Below is Hannah Ricker's piece taken from the New York Times' California Today newsletter on April 10, 2020.
We’re continuing with our remembrances of those lost in the coronavirus pandemic. (If you’d like to share memories of a Californian you knew who has died, please email us at CAtoday@nytimes.com.)
Today’s piece, about Marylou Armer, was written by Hannah Ricker, a reporter at U.C. Berkeley’s journalism school:
At the Santa Rosa Police Department, Marylou Armer was a detective known for meticulous, leave-no-stone-unturned investigations of domestic violence and sexual assault. But what also set her apart was a bottomless reserve of compassion for victims.

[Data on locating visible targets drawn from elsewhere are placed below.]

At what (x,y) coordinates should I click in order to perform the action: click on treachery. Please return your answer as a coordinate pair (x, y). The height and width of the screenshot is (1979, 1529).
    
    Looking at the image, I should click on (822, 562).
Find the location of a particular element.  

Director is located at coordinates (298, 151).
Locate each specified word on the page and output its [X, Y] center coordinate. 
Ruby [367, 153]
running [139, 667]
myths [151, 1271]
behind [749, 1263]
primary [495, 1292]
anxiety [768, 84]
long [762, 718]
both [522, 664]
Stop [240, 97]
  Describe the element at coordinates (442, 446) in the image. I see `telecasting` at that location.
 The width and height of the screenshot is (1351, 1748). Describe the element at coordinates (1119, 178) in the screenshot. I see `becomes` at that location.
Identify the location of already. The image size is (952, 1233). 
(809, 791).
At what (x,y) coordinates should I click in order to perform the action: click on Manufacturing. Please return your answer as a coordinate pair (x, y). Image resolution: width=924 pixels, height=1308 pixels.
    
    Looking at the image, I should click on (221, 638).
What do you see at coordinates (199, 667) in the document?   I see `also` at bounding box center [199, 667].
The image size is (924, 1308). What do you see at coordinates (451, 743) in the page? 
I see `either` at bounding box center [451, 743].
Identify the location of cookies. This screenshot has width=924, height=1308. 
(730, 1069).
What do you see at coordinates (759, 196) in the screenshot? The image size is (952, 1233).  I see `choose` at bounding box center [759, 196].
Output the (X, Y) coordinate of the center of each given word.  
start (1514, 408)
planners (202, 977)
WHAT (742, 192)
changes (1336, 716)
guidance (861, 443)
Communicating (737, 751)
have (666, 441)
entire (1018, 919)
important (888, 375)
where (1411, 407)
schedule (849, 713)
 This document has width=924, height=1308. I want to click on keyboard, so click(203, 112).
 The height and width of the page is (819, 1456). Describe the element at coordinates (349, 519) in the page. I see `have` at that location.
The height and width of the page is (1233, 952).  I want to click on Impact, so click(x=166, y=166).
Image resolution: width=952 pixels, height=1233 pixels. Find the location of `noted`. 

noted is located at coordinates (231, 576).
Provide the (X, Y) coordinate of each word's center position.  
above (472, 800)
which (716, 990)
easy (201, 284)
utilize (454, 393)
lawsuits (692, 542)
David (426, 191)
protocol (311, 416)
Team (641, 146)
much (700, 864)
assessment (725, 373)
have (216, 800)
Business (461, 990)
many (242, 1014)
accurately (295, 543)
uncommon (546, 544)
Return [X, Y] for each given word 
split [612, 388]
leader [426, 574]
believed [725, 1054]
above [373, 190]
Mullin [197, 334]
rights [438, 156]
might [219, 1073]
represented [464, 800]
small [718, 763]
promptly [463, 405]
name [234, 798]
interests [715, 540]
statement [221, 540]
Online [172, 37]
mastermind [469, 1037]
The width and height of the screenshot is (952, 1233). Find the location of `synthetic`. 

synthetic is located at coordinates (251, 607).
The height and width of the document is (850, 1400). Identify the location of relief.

“She was very human in a profession that isn’t always that way,” Stephen Bussell, a fellow Santa Rosa police officer and close friend, said. “In law enforcement, there can be a tendency to be robotic, but she was extremely passionate and empathetic.”
Detective Armer died on March 31, the first police officer in California who died of complications from the coronavirus. One of eight Santa Rosa police employees to test positive for Covid-19, she was hospitalized after developing flulike symptoms. She was 43.
On April 2, the governor’s office said flags at the Capitol would be flown at half-staff in her honor.
She began her career 20 years ago as an evidence technician and worked her way up.
“She was always that person who made people feel connected,” said Kris Capeheart, a friend and field evidence technician at the department, which is in Northern California. “She took the time to make everybody feel special.”
Her friendships ran deep and she often vacationed with colleagues in far-flung corners of the world, including Thailand and Peru. “She knew how to have fun, she wanted to meet people, and she wanted to learn cultures,” Ms. Capeheart said. “She was my rock.”
Detective Armer is survived by a husband and daughter.